The 2009 St. Louis Cardinals’ centerfield featured a transition from the veteran to the kid along with some interesting twists.
Coming into the 2009 season, no one could have predicted how the St. Louis Cardinals’ centerfield position would play out for long-timer Rick Ankiel and long-awaited rookie Colby Rasmus. With both being left-handed hitters, the situation did not offer traditional platoon potential.
For the record, Rasmus doubled the number of regular season starts at the position and showed a bit more power while Ankiel struck out at a higher rate. Otherwise, their stats are quite comparable.
Ankiel, the incumbent, may be one of the most interesting stories in the long history of the St. Louis franchise. 2009 was his 13th season in the system, longest of any active Cardinal. Until surpassed by 2009 first-rounder Shelby Miller, Ankiel’s $2.5 million bonus in 1997 was the largest ever awarded by the organization.
His rise to the top of the pitching world while still a teenager, followed by his troubling fall and precarious return to the mound have been well-documented. Talked out of quitting in 2005, Ankiel’s rebirth as an outfielder and triumphant return to the majors over two years later turned stoic manager Tony La Russa into an unabashed cheerleader.
Maintaining momentum remained difficult for the now-30-year-old. His 2008 was cut short due to injury, an abdominal strain that required surgery for a sports hernia in September. He ended the year with career highs of 25 home runs and 71 RBIs in just 120 games despite enduring a severe slump for about a month due to the abdominal injury before finally being sidelined and having surgery.
Hopes were high as Ankiel headed into his final season prior to free agency. After a .772 OPS April, his 2009 was derailed by a horrific collision with the Busch Stadium outfield wall on May 4. Ongoing problems were at least partially attributed to shoulder soreness as Ankiel found Rasmus getting more and more time in center.
Rasmus came into 2009 unsure of anything, starting with whether or not he would make the team, despite comments from the manager that if he did, he would not waste away on the bench. His 2008 with Memphis had been a loss after a poor start then a brief recovery before suffering a knee injury that kept him out of the Futures Game and the Olympics.
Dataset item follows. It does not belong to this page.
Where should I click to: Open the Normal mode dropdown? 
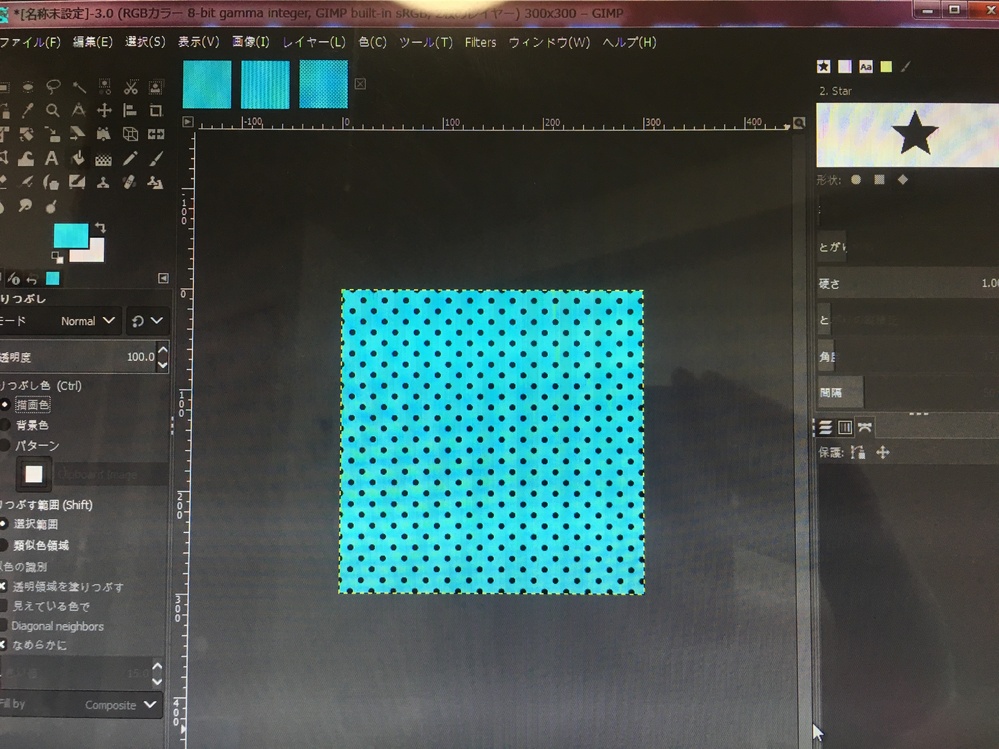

At 22 years of age, the organization’s top prospect for the previous three years according to our rankings at Scout.com, Rasmus became the Cardinals’ youngest opening day player since Albert Pujols’ debut eight years prior.
Rasmus would not experience a smooth introduction to the majors. After putting up a first-half OPS of .807 and casting his name among the early favorites for the National League Rookie of the Year Award, Rasmus dropped over 200 points after the break to .592. He dealt with significant weight loss and stamina due to a hiatal hernia and later had to contend with an ongoing heel problem.
The rookie was moved all over the lineup, starting in every spot other than third. Most often, he hit in front of Albert Pujols, limiting his opportunities to demonstrate his base-stealing skills. Rasmus’ 147 games played in total topped all NL rookies in 2009.
Rasmus starts, by lineup position, 2009
As the 2009 season ended, so did the direct competition. The Cardinals made it clear that Ankiel would not be asked back, turning centerfield over to Rasmus for the foreseeable future. Ankiel put an exclamation point on it, slinking away from writers as he cleaned out his clubhouse stall for the last time. Agent Scott Boras is shopping his free agent, with rumors of his demands including a starting role and a multi-year contract for Ankiel.
Where Rasmus will hit in the 2010 order remains an open question, even to La Russa. “He hit in the middle of the lineup, and his average as fourth or fifth hitter was about the same as it was before, maybe even better,” the manager said earlier this month. “I think we’ll see how much he develops and slot him in wherever we need him.”